Now a recently rebuilt engine needs re-rebuilding after a mysterious runaway throttle type issue. Consequently, the battery life is limited at night because there is no engine (and no alternator) to repower the batteries until the solar panels kick in. Thus, we have no battery to continually run the refrigerator. The stuff growing in the refrigerator is growing arms and legs… now a mouth… it’s telling Alex it wants to be part of the crew… now it wants minimum wage and OSHA safety standards. This are getting crazy on Bubbles.

Like Murphy said, anything bad that can happen will happen, and it is never as true and annoying as on a boat when you’re in the middle of the ocean and far away from civilization. All that stuff has to be incredibly discouraging right? It is, no doubt. It’s a constant struggle to keep up with the maintenance, organization, and unplanned problems. So what makes it worth it? Well, for one, an opportunity to visit beautiful remote places and meet friendly local people who are often untainted by the greed that tourism so often brings.

One woman at the propane station in Banda Aceh provided free lunch and drinks just because she liked seeing tourists around the city (Banda Aceh’s tourist economy crumbled after the Boxing Day Tsunami that killed 120,000+ people). There was the honest taxi driver that made a point of honking louder as he motored around people just to show off that he is hauling Western travelers. Or being followed by locals at the market to see what fruit and vegetables I’m buying, and then trying to help translate when I have a stupid look on my face that shows I don’t know what’s going on.

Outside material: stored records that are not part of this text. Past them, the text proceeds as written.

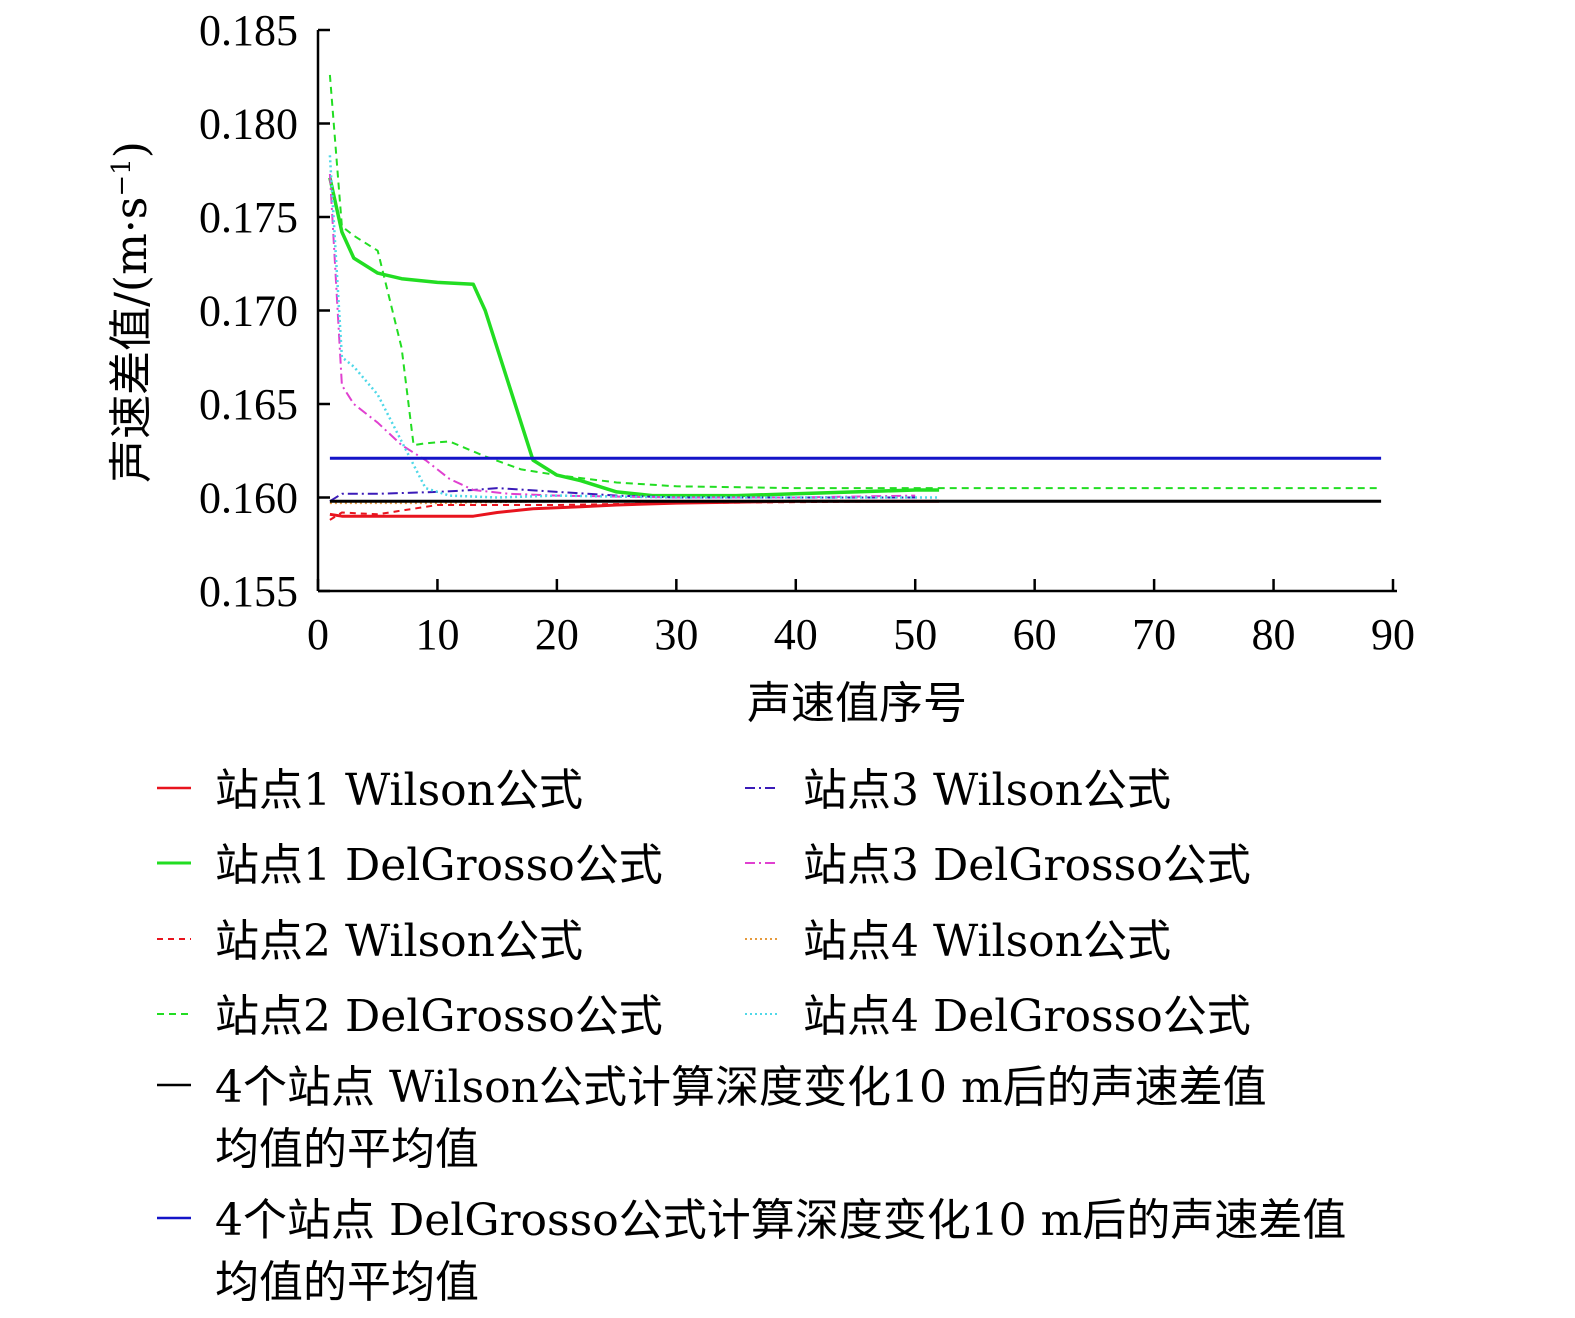 The height and width of the screenshot is (1318, 1575). I want to click on legend-item: 站点2 DelGrosso公式, so click(410, 1016).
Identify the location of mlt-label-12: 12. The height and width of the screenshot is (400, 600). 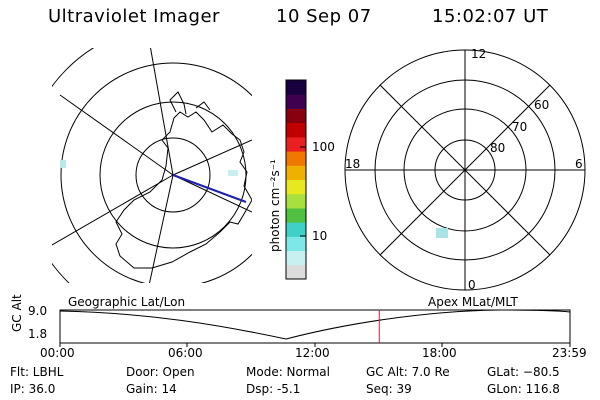
(479, 54).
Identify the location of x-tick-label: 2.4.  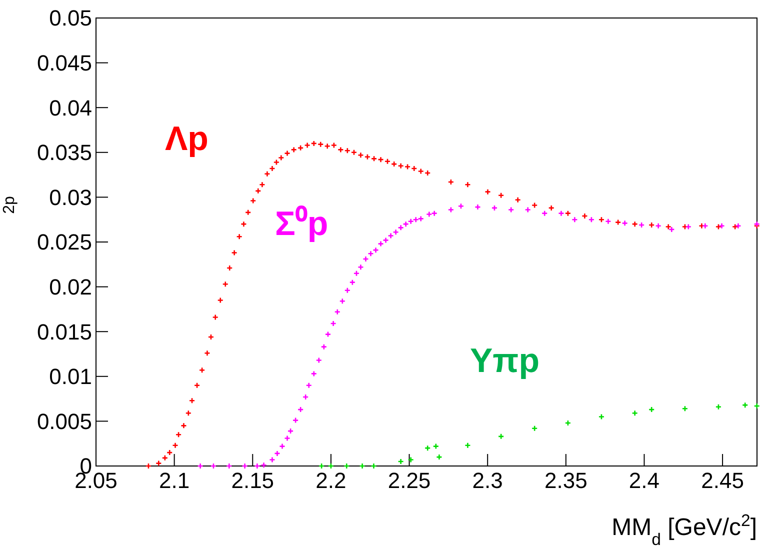
(644, 480).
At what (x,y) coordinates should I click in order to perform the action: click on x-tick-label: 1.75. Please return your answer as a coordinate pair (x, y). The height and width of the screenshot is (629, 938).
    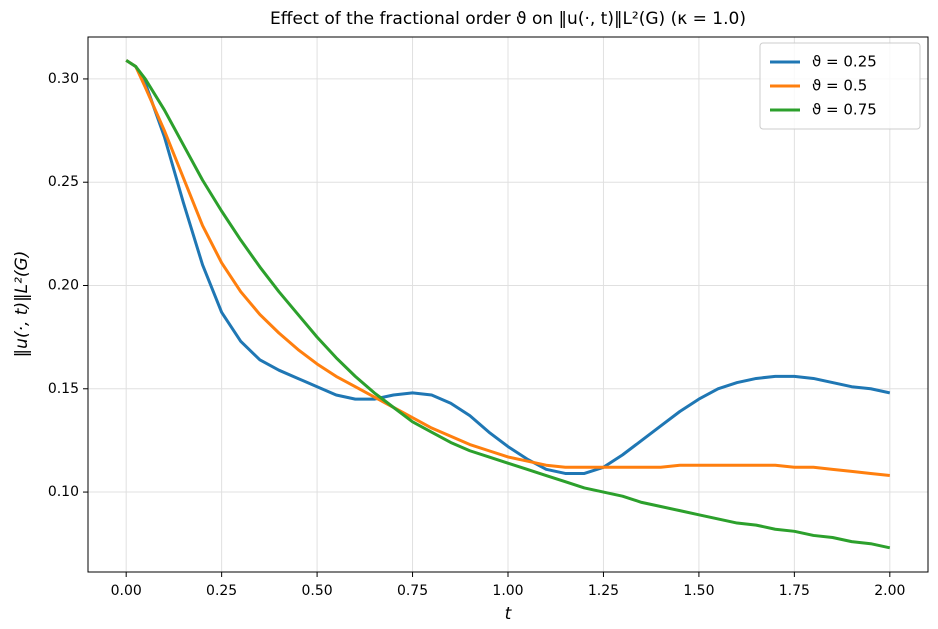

And let’s not forget the kids. In Balai, the kids sat on the dock imitating and mimicking every action and word I said; taking pride in how close they came to my pronunciation and then laughing hysterically when they missed it entirely. I imagined the kids thinking, “Why would anyone make a word so hard to pronounce?” while I was thinking the same thing about their language. And it feels good when I say “Hello” to that curious but apprehensive gaze of a child hiding behind her mother’s leg and then see her face light up with a smile. Or the gang of kids on the dock relentlessly yelling “Hello Mister” as loud as possible as they watch me clean up the boat deck 100 meters away.

For me, there are times when all the benefits of being on a sailboat don’t seem to outweigh the most discouraging moments. More often or not, unsurprisingly, I feel this way when I mess up – we all do. In those moments, the one thing that keeps me moving forward is that I know our Captain lives in the moment. I know this because we’ve all messed up in various ways, including Alex, and I’ve seen that that is how he operates. Things break or people mess up, the first and only real question is “What can we do to fix the issue?” and if we can’t, we are going to make the best of what we got and we keep sailing on. That’s a pretty good philosophy for a boat and for life.

The Duke here, signing off and sailing on.